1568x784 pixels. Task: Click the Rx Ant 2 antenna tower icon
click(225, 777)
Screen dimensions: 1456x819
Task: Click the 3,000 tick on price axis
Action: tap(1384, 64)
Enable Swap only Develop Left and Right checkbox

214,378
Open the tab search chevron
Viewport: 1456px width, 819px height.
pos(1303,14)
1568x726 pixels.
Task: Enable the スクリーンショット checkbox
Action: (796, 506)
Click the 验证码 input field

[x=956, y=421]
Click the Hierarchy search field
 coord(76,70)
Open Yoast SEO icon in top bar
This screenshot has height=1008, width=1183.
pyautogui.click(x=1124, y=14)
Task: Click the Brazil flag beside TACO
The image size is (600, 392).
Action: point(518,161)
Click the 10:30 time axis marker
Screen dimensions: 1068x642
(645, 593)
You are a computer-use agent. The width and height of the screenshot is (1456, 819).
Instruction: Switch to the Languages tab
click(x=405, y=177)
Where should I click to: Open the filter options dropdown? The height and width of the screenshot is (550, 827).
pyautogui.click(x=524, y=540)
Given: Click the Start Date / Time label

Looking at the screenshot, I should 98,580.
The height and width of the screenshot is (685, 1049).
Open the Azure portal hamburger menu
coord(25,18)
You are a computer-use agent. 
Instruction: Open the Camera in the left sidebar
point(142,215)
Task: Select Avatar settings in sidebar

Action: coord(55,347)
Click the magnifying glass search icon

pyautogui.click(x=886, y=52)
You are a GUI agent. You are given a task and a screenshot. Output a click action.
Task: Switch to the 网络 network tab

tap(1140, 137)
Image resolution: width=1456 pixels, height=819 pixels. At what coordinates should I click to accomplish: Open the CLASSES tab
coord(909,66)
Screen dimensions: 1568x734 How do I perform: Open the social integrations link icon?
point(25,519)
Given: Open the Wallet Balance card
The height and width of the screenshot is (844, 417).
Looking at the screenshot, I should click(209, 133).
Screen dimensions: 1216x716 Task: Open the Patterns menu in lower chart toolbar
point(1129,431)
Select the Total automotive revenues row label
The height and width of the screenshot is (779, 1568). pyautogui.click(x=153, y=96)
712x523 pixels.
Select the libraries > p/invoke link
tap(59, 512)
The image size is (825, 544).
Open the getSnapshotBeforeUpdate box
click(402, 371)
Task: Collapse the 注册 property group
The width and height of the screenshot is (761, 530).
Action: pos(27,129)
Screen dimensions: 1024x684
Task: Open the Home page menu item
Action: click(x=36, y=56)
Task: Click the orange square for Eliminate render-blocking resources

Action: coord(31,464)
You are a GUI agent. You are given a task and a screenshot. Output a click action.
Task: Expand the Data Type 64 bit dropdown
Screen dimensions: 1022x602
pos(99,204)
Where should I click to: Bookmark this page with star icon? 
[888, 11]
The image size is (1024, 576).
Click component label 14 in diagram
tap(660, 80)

##############################

[Work required]
Can you give the data above again, swapping every "The image size is" for "The screenshot size is" and leaving everything else unchanged?

[The answer]
1568x784 pixels. Task: Click the Rx Ant 2 antenna tower icon
click(225, 777)
Screen dimensions: 1456x819
Task: Click the 3,000 tick on price axis
Action: tap(1384, 64)
Enable Swap only Develop Left and Right checkbox

214,378
Open the tab search chevron
Viewport: 1456px width, 819px height.
pos(1303,14)
1568x726 pixels.
Task: Enable the スクリーンショット checkbox
Action: (796, 506)
Click the 验证码 input field

[x=956, y=421]
Click the Hierarchy search field
 coord(76,70)
Open Yoast SEO icon in top bar
This screenshot has height=1008, width=1183.
pyautogui.click(x=1124, y=14)
Task: Click the Brazil flag beside TACO
The screenshot size is (600, 392).
Action: point(518,161)
Click the 10:30 time axis marker
Screen dimensions: 1068x642
(645, 593)
You are a computer-use agent. The width and height of the screenshot is (1456, 819).
Instruction: Switch to the Languages tab
click(x=405, y=177)
Where should I click to: Open the filter options dropdown? The height and width of the screenshot is (550, 827).
pyautogui.click(x=524, y=540)
Given: Click the Start Date / Time label

Looking at the screenshot, I should 98,580.
The height and width of the screenshot is (685, 1049).
Open the Azure portal hamburger menu
coord(25,18)
You are a computer-use agent. 
Instruction: Open the Camera in the left sidebar
point(142,215)
Task: Select Avatar settings in sidebar

Action: coord(55,347)
Click the magnifying glass search icon

pyautogui.click(x=886, y=52)
You are a GUI agent. You are given a task and a screenshot. Output a click action.
Task: Switch to the 网络 network tab

tap(1140, 137)
Image resolution: width=1456 pixels, height=819 pixels. At what coordinates should I click to accomplish: Open the CLASSES tab
coord(909,66)
Screen dimensions: 1568x734 How do I perform: Open the social integrations link icon?
point(25,519)
Given: Open the Wallet Balance card
The height and width of the screenshot is (844, 417).
Looking at the screenshot, I should click(209, 133).
Screen dimensions: 1216x716 Task: Open the Patterns menu in lower chart toolbar
point(1129,431)
Select the Total automotive revenues row label
The height and width of the screenshot is (779, 1568). pyautogui.click(x=153, y=96)
712x523 pixels.
Select the libraries > p/invoke link
tap(59, 512)
The screenshot size is (825, 544).
Open the getSnapshotBeforeUpdate box
click(402, 371)
Task: Collapse the 注册 property group
The width and height of the screenshot is (761, 530).
Action: pos(27,129)
Screen dimensions: 1024x684
Task: Open the Home page menu item
Action: click(x=36, y=56)
Task: Click the orange square for Eliminate render-blocking resources

Action: coord(31,464)
You are a GUI agent. You are given a task and a screenshot. Output a click action.
Task: Expand the Data Type 64 bit dropdown
Screen dimensions: 1022x602
pos(99,204)
Where should I click to: Bookmark this page with star icon? 
[888, 11]
The screenshot size is (1024, 576).
Click component label 14 in diagram
tap(660, 80)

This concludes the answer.